**THE PROBLEM:** Report every line of the records below that contains the string "filter", copying each line in full. Case counts.

**MATERIAL PROVIDED:**
________________________________________

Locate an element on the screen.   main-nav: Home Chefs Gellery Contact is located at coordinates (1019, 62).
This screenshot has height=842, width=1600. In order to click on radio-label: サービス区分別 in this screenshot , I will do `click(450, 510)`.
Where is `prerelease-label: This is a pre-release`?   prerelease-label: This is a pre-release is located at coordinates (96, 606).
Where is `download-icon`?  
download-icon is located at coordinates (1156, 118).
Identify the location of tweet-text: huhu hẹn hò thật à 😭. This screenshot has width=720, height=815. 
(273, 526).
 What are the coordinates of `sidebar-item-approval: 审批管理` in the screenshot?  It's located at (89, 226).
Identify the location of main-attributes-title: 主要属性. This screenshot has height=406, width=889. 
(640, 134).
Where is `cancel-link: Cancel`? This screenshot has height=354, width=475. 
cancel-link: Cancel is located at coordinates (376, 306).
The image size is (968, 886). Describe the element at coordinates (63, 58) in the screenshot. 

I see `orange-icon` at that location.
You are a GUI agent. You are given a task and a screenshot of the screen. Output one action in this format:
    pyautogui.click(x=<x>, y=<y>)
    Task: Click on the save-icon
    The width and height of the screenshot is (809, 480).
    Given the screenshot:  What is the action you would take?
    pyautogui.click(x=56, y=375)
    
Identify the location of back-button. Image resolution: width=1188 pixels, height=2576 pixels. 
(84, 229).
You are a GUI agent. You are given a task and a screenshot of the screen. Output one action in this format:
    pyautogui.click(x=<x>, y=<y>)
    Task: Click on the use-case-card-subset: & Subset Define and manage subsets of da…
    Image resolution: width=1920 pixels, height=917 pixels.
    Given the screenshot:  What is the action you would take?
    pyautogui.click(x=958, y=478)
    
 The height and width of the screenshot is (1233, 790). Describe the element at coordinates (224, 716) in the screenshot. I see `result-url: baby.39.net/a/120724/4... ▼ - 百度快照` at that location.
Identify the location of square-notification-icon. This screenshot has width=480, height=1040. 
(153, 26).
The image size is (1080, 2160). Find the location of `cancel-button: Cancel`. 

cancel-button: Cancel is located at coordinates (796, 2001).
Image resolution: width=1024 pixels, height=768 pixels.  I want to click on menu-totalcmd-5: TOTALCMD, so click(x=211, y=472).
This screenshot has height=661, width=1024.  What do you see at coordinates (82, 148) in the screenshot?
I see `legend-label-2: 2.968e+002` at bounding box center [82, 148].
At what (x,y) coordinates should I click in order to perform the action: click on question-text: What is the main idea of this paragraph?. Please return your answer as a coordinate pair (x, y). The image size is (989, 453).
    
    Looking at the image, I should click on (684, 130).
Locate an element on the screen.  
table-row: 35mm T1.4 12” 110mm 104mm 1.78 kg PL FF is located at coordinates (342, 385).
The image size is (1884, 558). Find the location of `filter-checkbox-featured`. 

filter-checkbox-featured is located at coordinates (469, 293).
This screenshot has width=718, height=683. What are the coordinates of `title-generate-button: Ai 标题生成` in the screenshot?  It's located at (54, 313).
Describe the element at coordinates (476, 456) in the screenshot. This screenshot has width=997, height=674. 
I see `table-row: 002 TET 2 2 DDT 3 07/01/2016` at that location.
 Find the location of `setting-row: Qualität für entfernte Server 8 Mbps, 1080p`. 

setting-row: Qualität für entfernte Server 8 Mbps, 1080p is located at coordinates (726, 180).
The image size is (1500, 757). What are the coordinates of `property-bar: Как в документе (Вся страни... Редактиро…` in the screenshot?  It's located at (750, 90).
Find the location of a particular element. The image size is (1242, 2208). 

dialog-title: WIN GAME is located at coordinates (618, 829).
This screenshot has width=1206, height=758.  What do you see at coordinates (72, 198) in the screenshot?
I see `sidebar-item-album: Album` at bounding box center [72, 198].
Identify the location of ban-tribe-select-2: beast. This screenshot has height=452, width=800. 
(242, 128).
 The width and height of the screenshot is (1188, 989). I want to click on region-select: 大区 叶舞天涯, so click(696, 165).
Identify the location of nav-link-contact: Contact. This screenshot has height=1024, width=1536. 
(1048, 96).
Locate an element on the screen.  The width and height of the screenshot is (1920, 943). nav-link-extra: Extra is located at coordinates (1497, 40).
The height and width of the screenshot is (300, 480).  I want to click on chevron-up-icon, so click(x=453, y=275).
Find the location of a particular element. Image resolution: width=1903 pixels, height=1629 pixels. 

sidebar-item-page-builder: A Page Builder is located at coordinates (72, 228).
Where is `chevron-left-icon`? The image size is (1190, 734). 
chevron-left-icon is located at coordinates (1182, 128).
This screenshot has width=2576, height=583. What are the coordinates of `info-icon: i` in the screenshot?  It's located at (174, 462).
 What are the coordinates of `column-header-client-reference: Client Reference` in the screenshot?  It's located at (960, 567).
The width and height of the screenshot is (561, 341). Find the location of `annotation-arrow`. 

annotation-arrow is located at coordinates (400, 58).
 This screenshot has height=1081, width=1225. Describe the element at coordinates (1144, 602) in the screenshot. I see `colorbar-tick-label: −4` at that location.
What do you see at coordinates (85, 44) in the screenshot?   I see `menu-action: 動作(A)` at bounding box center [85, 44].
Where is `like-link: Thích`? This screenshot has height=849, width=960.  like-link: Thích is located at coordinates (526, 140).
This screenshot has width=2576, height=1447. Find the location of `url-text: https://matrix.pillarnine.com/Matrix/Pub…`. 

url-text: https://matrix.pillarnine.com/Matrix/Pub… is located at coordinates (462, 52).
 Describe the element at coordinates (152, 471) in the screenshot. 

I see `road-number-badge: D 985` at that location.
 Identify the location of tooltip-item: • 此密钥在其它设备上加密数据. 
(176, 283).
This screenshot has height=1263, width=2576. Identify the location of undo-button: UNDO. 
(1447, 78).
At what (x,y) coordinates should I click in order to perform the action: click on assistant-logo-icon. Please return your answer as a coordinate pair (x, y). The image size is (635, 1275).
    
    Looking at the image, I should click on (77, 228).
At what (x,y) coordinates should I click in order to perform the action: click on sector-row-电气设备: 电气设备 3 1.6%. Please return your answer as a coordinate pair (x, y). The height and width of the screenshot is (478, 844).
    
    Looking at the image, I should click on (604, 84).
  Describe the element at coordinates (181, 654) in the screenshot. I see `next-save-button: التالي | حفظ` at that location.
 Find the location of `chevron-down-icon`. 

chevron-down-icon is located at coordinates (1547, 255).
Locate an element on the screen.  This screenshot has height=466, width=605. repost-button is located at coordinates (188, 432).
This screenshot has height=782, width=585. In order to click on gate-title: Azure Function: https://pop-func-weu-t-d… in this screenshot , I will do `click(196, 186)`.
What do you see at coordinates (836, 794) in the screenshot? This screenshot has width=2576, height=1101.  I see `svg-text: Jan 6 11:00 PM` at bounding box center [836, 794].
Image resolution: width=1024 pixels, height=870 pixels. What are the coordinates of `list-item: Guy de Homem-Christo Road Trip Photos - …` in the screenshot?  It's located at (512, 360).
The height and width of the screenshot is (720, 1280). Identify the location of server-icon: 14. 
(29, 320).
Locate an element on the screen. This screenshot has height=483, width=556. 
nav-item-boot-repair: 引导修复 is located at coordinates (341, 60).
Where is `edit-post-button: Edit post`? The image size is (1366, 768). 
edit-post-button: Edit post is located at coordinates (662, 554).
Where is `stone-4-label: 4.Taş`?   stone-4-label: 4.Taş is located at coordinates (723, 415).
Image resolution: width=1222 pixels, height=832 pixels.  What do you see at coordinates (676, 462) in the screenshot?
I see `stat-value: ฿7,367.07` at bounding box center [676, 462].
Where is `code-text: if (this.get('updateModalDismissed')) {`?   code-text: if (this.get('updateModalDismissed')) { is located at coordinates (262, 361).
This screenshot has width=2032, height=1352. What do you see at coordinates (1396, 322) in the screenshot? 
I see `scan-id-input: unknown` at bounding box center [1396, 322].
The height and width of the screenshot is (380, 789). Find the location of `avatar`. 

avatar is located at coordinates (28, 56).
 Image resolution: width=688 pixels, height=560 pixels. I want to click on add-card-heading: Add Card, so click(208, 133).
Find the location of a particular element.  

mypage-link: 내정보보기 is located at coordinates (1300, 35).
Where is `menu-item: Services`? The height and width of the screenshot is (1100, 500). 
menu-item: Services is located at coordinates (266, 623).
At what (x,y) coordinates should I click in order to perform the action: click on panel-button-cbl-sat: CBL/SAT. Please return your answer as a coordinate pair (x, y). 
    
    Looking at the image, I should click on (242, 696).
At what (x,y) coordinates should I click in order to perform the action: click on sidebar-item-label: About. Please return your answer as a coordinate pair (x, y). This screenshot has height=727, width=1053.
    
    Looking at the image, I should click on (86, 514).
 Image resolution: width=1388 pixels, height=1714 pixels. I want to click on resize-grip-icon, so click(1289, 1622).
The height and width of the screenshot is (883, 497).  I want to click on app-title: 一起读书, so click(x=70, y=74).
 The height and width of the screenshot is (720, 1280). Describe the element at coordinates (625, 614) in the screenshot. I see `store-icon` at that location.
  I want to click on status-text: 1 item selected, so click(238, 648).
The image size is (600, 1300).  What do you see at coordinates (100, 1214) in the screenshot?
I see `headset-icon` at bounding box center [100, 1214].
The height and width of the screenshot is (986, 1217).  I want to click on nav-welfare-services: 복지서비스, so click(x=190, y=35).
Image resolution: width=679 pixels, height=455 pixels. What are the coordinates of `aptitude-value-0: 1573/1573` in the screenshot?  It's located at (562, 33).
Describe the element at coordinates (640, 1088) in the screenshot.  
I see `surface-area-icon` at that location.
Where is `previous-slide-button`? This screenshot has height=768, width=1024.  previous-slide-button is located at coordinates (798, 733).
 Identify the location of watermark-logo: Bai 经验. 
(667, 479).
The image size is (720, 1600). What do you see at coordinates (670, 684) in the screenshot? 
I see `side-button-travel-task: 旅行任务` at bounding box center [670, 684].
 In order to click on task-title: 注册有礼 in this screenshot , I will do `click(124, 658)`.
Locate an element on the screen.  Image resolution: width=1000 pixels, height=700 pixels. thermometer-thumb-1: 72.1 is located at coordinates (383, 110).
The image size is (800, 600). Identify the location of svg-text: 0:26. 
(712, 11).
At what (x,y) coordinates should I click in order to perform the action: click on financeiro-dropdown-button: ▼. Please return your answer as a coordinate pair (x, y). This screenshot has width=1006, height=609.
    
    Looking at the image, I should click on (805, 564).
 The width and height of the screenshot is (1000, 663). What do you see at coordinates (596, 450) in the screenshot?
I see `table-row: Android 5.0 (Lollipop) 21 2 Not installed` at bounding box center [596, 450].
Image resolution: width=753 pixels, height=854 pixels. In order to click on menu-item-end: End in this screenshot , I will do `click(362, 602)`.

________________________________________

**EXERCISE RESPONSE:**
The image size is (1884, 558). Find the location of `filter-checkbox-featured`. 
filter-checkbox-featured is located at coordinates (469, 293).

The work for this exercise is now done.